In der Sitzung des Gemeinderats am 28. Juli wurde der Entwurf des Nachtragshaushalts 2025 in erster Lesung beraten. Bürgermeister Christian Eheim brachte das Zahlenwerk ein und betonte gleich zu Beginn, dass es sich nicht um eine routinemäßige Anpassung, sondern um eine tiefgreifende haushaltspolitische Weichenstellung handle. Die zweite Beratung sowie der Beschluss sind für den 15. September vorgesehen.
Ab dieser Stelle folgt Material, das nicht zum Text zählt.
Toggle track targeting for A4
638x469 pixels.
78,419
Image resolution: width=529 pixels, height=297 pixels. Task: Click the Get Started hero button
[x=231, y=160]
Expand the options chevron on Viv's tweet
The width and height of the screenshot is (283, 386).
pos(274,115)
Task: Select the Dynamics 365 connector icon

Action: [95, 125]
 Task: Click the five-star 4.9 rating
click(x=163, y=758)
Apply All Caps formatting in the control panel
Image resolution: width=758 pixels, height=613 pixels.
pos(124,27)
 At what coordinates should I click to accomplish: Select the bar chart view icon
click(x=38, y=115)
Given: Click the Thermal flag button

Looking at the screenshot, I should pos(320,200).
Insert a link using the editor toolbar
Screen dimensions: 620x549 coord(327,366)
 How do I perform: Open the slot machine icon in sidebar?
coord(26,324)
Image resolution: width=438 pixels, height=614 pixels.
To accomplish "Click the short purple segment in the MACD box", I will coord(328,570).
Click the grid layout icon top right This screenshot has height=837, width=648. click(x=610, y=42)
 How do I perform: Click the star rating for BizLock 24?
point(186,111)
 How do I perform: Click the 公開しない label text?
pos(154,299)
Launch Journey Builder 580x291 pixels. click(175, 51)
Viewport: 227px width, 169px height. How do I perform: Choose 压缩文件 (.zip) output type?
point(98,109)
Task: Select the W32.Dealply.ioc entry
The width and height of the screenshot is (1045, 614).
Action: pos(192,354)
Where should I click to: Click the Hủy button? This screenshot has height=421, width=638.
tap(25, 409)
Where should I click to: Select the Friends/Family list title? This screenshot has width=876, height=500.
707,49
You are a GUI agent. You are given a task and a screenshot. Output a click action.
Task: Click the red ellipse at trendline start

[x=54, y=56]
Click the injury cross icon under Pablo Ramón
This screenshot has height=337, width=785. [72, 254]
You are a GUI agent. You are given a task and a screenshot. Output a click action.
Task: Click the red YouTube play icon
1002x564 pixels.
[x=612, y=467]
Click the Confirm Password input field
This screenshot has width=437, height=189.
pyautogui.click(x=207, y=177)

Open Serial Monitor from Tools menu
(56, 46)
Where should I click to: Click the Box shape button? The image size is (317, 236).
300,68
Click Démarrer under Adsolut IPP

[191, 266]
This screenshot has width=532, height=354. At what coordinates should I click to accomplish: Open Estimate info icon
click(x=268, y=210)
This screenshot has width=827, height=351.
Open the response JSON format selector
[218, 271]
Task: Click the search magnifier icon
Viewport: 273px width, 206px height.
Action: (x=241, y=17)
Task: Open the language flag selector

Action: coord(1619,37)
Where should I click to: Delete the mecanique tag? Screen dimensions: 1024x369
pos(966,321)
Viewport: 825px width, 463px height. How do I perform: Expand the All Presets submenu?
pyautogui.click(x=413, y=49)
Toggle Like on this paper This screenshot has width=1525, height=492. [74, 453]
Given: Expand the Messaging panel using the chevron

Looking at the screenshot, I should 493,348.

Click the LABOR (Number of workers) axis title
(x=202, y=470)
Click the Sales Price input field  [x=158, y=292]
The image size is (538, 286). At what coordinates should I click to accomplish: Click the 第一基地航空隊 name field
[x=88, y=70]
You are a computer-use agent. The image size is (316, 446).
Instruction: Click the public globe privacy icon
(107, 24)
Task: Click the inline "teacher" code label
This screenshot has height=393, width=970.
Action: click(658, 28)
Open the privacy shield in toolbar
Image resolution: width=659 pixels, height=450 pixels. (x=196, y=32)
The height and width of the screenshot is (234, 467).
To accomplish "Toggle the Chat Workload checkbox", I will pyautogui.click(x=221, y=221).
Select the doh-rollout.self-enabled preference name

Der Anlass für den Nachtragshaushalt ist die angespannte Haushaltslage, mit der Graben-Neudorf – wie alle anderen Kommunen – derzeit konfrontiert ist. Bürgermeister Eheim machte deutlich, dass die Ursachen für die finanzielle Schieflage nicht vor Ort zu suchen sind, sondern in strukturellen Problemen liegen. Immer neue Aufgaben, die von Bund und Land an die Kommunen übertragen werden, führen zu steigenden Ausgaben, ohne dass diesen entsprechenden Einnahmen gegenüberstehen. Gleichzeitig brechen zentrale Einnahmequellen weg, insbesondere die Gewerbesteuer. In Graben-Neudorf ist ein Rückgang der Gewerbesteuererträge um über 12 Millionen Euro zu verzeichnen, teils durch Rückzahlungen aus Vorjahren, teils durch geringere laufende Einnahmen.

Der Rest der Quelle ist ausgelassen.